Jean-Louis Borloo a dû remplacer au pied levé Alain Juppé, qui avait réussi à s'imposer comme un interlocuteur valable.
A lui d'assurer le Grenelle de l'environnement, que certains résument déjà à un simple coup de communication.
Le départ d'Alain Juppé à l'issue des législatives a fait perdre en crédibilité le dynamisme du gouvernement en matière écologique. Associatifs, spécialistes et politiques s'accordent à dire, plus ou moins ouvertement, que le maire de Bordeaux était le seul à concilier une grande expérience des rouages de l'appareil d'Etat et une stature internationale, deux qualités essentielles pour mener une politique qui tient aussi bien à l'énergie qu'aux transports et évidemment à la coopération internationale.

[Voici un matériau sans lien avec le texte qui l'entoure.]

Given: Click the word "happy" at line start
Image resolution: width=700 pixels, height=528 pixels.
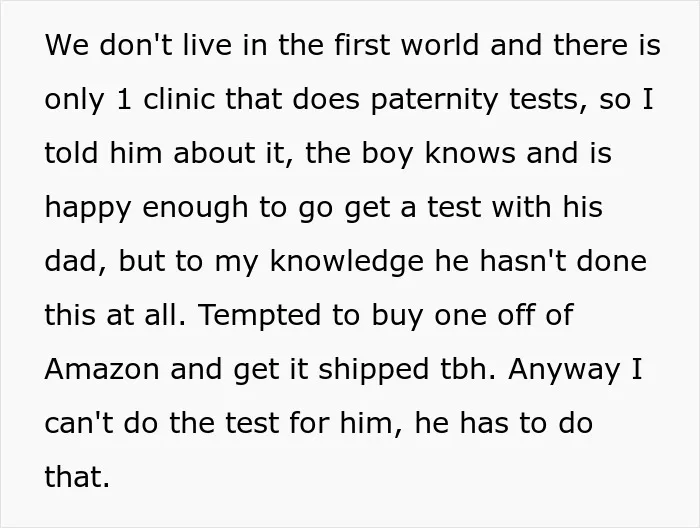Looking at the screenshot, I should tap(88, 208).
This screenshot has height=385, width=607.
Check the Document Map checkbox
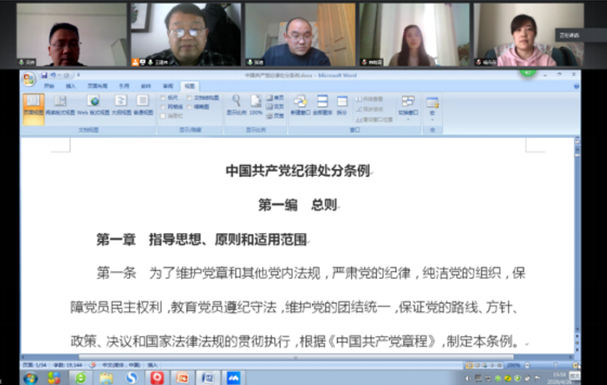189,98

Jean-Louis Borloo a frappé un coup symbolique en indiquant qu'il demanderait à l'Académie française de rédiger une charte des droits de l'homme et du développement durable.
Il lui incombe surtout d'assurer le processus communément baptisé Grenelle de l'environnement. Il est aidé dans sa tache par Nathalie Kosciusko-Morizet, une des rares à droite à bien maîtriser la question, et qui a indiqué que le rendez-vous pourrait accoucher de profonds changements, y compris fiscaux. " Alors que l'on veut plus de travail et moins de pollution, on taxe lourdement le premier et relativement légèrement la seconde. Le Grenelle de l'environnement devra faire émerger des solutions à ce sujet ", a t-elle préconisé.

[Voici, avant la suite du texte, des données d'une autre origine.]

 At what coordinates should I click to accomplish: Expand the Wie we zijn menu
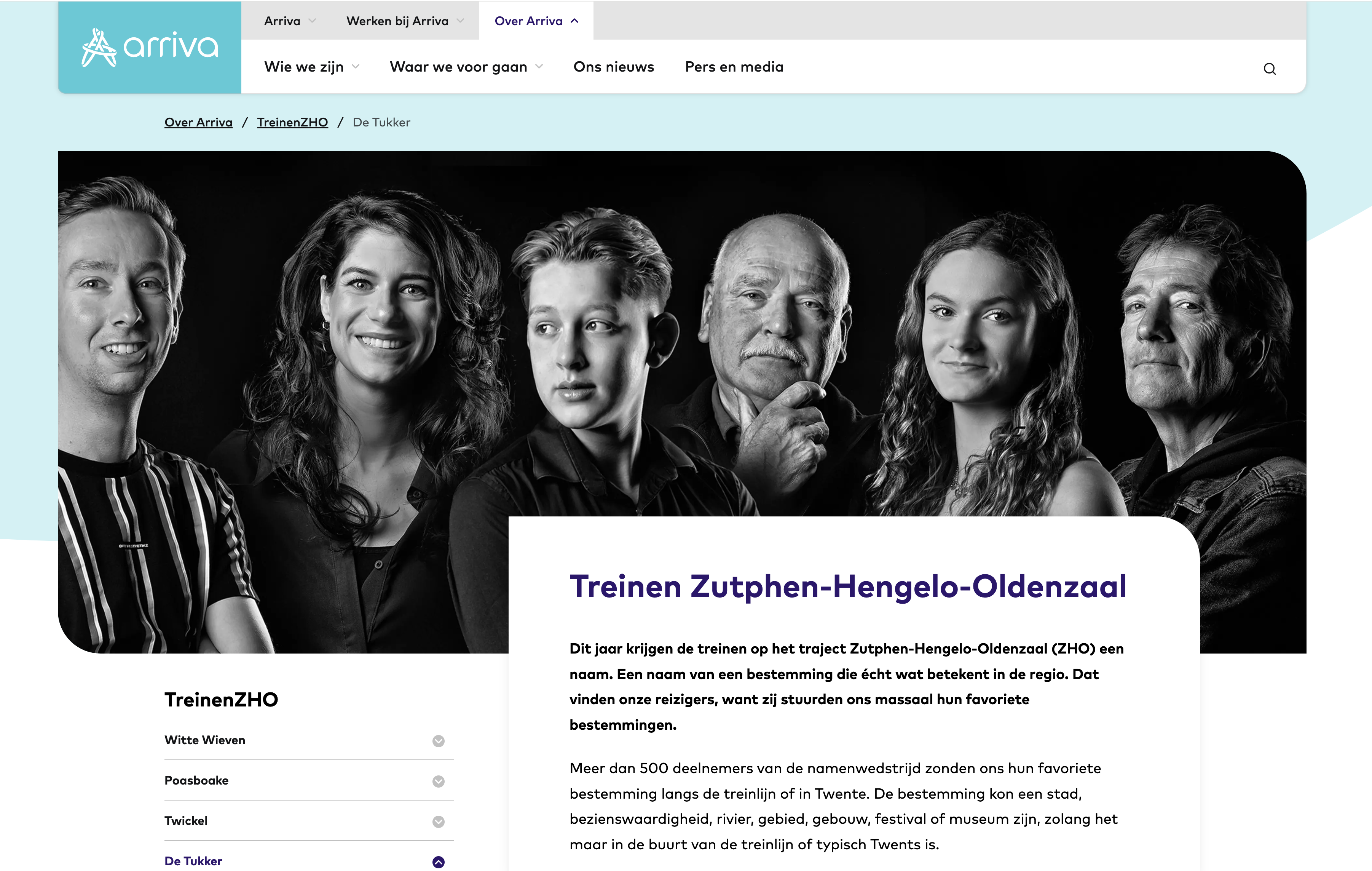point(312,67)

Six groupes de travail et autant de missions ont donc été mis en place : lutter contre les changements climatiques et maîtriser l'énergie ; préserver la biodiversité et les ressources naturelles ; instaurer un environnement respectueux de la santé ; adopter des modes de production et de consommation durables (agriculture, pêche, agroalimentaire, distribution, forêts et usages durables des territoires) ; construire une démocratie écologique ; promouvoir des modes de développement écologiques, favorables à l'écologie et à l'emploi.

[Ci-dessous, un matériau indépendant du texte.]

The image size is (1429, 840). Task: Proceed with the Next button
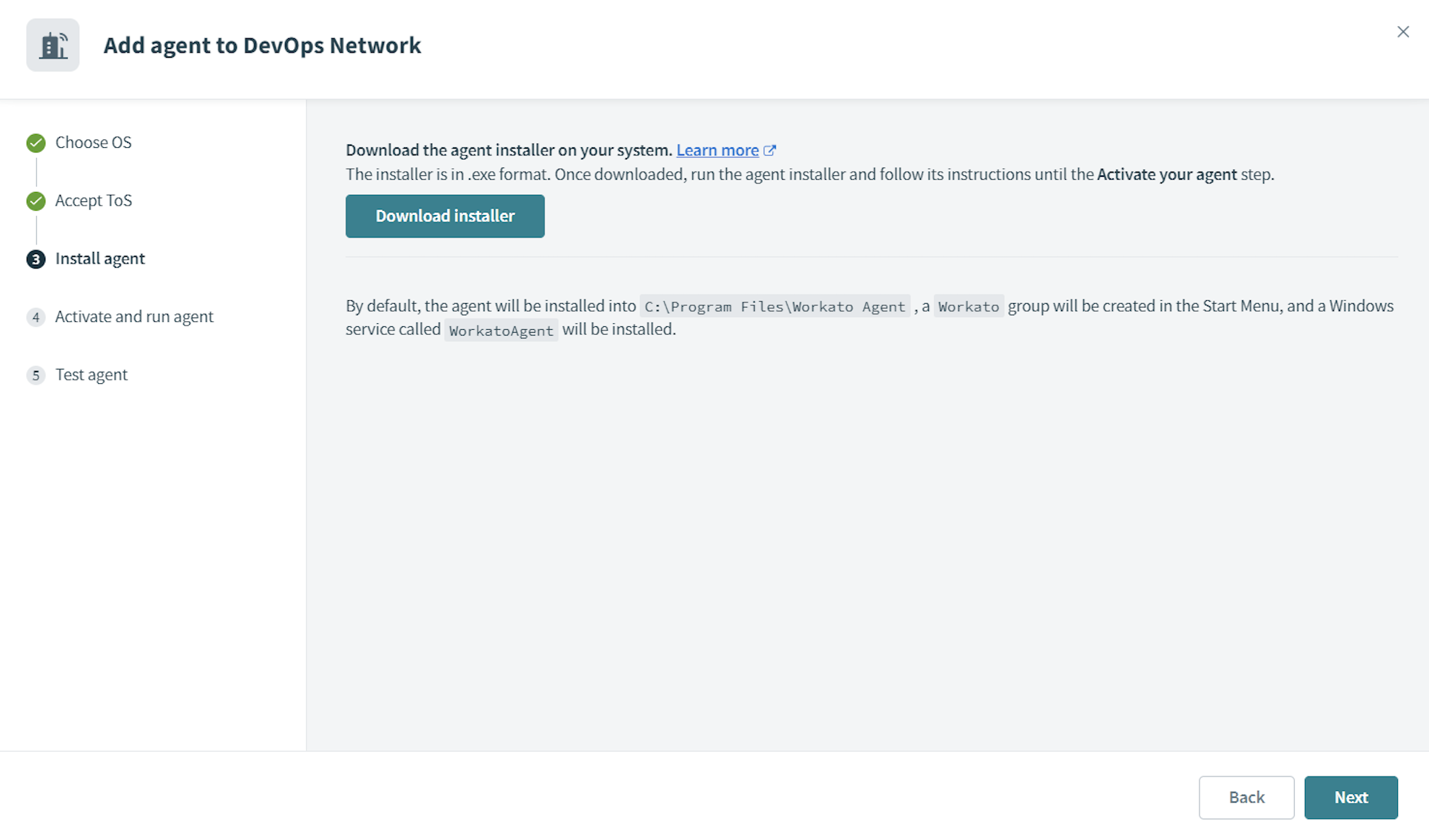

Las... Certains, à l'instar de Bernard Cressens, du WWF, membre du groupe de réflexion sur les questions agricoles, qui se plaint des manques du calendrier et de l'absence de groupe (pour l'instant) sur les bio-carburants ou les OGM. (voir video ci-dessous). Les Verts tenteront également de profiter d'éventuelles tensions afin de retrouver un souffle.